[Dataset entries]
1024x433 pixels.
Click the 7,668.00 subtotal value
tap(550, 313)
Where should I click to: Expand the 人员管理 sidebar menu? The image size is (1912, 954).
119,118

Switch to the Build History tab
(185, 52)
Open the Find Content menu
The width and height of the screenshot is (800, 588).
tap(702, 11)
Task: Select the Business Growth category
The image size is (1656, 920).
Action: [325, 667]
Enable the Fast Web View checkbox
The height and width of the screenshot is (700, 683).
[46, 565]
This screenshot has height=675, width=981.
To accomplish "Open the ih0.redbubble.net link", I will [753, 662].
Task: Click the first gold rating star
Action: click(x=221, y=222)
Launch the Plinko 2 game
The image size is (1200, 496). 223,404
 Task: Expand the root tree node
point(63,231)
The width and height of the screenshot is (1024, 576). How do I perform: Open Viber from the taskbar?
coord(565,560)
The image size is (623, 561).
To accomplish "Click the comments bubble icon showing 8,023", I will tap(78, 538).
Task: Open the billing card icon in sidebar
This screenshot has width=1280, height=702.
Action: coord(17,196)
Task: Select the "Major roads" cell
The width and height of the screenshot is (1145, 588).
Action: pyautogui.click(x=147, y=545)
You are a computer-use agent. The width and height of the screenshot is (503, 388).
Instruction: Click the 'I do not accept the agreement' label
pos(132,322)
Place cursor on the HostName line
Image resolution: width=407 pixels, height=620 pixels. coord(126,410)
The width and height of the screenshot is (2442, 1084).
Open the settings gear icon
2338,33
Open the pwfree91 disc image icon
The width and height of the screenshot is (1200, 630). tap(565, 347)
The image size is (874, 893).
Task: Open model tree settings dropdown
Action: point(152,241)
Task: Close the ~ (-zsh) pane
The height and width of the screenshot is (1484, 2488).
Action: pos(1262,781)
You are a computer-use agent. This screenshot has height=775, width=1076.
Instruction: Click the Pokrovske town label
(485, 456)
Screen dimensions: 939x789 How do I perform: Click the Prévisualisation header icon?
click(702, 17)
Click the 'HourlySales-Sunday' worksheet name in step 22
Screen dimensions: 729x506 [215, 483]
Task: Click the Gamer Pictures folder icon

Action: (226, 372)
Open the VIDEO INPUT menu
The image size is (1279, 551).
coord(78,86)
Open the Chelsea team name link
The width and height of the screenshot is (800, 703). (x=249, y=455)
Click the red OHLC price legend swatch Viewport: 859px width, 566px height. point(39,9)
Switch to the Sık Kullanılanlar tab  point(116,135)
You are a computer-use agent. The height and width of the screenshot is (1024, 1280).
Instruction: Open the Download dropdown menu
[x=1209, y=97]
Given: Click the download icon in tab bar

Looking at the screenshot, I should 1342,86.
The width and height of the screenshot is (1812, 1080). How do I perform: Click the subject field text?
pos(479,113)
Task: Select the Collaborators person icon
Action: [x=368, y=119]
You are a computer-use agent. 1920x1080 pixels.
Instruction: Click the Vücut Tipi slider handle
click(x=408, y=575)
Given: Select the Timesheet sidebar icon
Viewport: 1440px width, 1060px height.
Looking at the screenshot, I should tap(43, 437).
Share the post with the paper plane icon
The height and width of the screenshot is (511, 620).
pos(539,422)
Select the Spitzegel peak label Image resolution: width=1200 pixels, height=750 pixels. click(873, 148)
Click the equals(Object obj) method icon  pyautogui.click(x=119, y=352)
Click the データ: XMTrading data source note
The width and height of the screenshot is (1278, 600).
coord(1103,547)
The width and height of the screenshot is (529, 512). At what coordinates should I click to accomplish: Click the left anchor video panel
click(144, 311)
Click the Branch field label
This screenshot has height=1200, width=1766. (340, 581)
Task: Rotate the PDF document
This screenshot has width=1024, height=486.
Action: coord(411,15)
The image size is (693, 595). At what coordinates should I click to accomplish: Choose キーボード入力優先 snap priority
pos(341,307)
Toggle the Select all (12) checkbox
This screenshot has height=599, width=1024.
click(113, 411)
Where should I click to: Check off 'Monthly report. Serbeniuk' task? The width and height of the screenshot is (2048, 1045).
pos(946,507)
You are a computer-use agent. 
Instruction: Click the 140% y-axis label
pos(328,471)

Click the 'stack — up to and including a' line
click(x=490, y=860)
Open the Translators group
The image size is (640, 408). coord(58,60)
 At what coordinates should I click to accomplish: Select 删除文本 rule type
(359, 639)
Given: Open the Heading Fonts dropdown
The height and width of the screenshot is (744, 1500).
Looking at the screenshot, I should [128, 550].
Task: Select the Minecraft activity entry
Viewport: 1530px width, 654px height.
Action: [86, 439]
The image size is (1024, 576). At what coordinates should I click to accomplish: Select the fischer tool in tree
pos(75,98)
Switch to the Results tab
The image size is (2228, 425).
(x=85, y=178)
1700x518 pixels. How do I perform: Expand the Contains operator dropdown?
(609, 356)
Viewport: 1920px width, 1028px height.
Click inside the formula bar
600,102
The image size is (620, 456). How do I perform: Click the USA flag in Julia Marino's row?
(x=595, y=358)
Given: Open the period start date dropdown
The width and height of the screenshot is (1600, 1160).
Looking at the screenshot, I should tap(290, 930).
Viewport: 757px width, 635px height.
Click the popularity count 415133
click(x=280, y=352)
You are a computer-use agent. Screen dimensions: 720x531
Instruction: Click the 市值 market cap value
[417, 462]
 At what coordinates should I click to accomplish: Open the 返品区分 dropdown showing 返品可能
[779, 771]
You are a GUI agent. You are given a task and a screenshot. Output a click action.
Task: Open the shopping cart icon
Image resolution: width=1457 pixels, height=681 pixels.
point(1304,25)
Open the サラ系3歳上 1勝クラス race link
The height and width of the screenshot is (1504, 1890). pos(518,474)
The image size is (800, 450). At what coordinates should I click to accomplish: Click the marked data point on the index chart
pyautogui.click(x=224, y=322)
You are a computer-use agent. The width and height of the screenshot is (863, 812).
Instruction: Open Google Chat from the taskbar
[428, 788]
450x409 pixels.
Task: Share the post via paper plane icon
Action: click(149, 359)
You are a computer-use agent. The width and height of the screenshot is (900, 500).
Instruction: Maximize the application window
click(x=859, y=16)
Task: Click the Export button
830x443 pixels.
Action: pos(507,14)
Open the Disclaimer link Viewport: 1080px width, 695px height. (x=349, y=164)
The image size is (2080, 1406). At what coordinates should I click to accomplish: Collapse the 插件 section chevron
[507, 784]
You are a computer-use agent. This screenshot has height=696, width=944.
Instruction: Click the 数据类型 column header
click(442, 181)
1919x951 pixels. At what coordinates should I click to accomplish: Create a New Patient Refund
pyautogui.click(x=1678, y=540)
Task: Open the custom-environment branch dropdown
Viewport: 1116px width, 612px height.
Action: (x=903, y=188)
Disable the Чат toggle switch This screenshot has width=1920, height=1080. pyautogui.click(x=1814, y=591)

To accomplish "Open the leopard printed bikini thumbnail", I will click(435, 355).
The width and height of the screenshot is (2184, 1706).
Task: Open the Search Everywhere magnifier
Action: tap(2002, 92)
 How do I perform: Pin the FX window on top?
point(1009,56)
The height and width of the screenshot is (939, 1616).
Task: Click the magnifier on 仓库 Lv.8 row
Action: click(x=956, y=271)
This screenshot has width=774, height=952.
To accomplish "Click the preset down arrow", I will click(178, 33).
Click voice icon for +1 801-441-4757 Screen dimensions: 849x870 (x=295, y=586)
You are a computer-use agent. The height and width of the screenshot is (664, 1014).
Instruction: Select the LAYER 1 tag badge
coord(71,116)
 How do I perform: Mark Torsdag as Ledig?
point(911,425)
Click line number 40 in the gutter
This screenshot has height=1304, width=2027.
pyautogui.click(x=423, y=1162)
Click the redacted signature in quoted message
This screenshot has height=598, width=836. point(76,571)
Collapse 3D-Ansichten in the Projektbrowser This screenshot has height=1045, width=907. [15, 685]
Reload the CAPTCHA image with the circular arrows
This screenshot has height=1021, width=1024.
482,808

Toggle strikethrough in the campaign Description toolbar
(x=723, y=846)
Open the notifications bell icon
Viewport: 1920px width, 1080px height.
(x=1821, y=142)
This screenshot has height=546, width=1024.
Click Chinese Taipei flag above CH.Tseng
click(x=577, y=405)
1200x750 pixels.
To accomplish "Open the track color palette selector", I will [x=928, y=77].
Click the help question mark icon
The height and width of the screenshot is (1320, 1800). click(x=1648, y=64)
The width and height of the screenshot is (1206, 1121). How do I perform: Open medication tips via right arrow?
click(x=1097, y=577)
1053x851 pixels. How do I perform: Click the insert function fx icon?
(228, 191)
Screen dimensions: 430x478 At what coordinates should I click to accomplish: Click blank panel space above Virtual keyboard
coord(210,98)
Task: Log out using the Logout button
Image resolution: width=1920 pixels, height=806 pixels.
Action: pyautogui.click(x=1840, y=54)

• [STATED GOAL]: Can you reproduce word for word every line of the items from the one containing "Screen dimensions: 939x789" up to and including the one containing "click(x=408, y=575)"?

• [FINISHED TASK]:
Screen dimensions: 939x789 How do I perform: Click the Prévisualisation header icon?
click(702, 17)
Click the 'HourlySales-Sunday' worksheet name in step 22
Screen dimensions: 729x506 [215, 483]
Task: Click the Gamer Pictures folder icon

Action: (226, 372)
Open the VIDEO INPUT menu
The image size is (1279, 551).
coord(78,86)
Open the Chelsea team name link
The width and height of the screenshot is (800, 703). (x=249, y=455)
Click the red OHLC price legend swatch Viewport: 859px width, 566px height. point(39,9)
Switch to the Sık Kullanılanlar tab  point(116,135)
You are a computer-use agent. The height and width of the screenshot is (1024, 1280).
Instruction: Open the Download dropdown menu
[x=1209, y=97]
Given: Click the download icon in tab bar

Looking at the screenshot, I should 1342,86.
The width and height of the screenshot is (1812, 1080). How do I perform: Click the subject field text?
pos(479,113)
Task: Select the Collaborators person icon
Action: [x=368, y=119]
You are a computer-use agent. 1920x1080 pixels.
Instruction: Click the Vücut Tipi slider handle
click(x=408, y=575)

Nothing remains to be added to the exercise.